Your dearest friend, Lizzie

I gave Lizzie the pages I’d scribed. She folded them carefully and put them in an envelope, then she took her fourth biscuit.

‘Tommy will be ever so lonely without his brothers,’ she said.

‘Do you think he’ll sign up?’

‘If he does, it’ll break Natasha’s heart.’

‘Lizzie, do you ever wish you could tell Natasha your deepest secrets without having to write them through me?’ I asked.

‘I got no deep secrets, Essymay.’

‘If you did, would you want her to know, even though it might change what she thought of you?’

Lizzie’s hand went to her crucifix, and she looked down at the table. She had always given God the credit for any wisdom she gave me. I had long ceased to believe he had anything to do with it.

She lifted her head. ‘I reckon I might want her to know, if it was something that mattered to me, or something that explained me somehow.’

Her answer made my stomach churn. ‘Would it matter, though, if you kept your secret?’

Lizzie got up to put more hot water in the teapot.

‘I don’t think he’ll judge you,’ she said.

I whipped around, but her back was to me. I had no way of reading her face. She might have been talking about God, or she might have been talking about Gareth. I hoped she was talking about both.

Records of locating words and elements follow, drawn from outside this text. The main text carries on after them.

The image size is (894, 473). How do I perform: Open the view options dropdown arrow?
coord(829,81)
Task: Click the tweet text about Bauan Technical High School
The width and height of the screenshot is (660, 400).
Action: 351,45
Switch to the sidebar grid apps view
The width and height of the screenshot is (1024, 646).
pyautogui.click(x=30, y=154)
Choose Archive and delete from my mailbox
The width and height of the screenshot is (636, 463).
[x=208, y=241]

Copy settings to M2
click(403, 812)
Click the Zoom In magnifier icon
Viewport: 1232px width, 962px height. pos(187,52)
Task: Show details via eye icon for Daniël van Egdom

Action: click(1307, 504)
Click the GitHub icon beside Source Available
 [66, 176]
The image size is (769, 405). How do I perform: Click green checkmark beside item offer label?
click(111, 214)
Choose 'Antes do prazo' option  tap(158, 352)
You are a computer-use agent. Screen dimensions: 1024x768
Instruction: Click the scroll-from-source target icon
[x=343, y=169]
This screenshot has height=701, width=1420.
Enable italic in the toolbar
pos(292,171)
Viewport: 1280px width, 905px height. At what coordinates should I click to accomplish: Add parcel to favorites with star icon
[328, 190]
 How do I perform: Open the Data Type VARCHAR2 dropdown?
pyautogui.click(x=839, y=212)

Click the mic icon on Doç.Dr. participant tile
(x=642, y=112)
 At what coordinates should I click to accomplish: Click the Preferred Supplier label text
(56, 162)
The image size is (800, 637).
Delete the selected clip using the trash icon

A clear night ushered in a blue-sky day and a glittering frost. But the cold morning didn’t last, and my coat felt heavy as I peddled towards the Press with Dr Murray’s proof corrections.

Mr Hart’s office door was half-open. I knocked but there was no reply. I peeked around and saw that he was at his desk, his head in his hands. Another mother, I thought. There had been a small article in the Oxford Times about the number of men from the Press who had signed up, the number who had died. The loss of so many staff would delay the publication of some significant books, it said. Including Shakespeare’s England.

I did not believe it was Shakespeare’s England bowing the Controller’s head, and suddenly the article seemed callous. To name a book but not a single man. I stepped back from the doorway and knocked louder. Mr Hart looked up this time, a little dazed, a little frightened. I handed him the corrected proofs.

Next, I went to find Gareth, but he wasn’t in his office. I found him in the composing room, leaning over his old bench.

‘Can’t stay away from it?’ I said.

Gareth looked up from the type. His smile unconvincing. ‘Too many empty benches,’ he said. ‘The printing room is the same. Only the bindery is at full strength now, though a few of the women have signed on to the Voluntary Aid Detachment.’ He wiped his hands on his apron.

‘Perhaps Mr Hart should think about employing women as printers and compositors.’

‘It’s been raised, but it’s not a popular idea. Inevitable, though, I think.’

‘Mr Hart looks awful.’

Gareth took off his apron and we walked together to where other identical aprons hung on individual hooks. ‘I think he’s falling into one of his depressions,’ he said. ‘It’s understandable. This place is like a village; everyone is related to someone, and each death ripples through it.’

When we crossed the quad, it struck me for the first time just how quiet it really was. Instead of walking towards Jericho, I directed Gareth down Great Clarendon Street. ‘It’s not too cold,’ I said. ‘I thought we could walk along the Castle Mill Stream. I’ve brought sandwiches.’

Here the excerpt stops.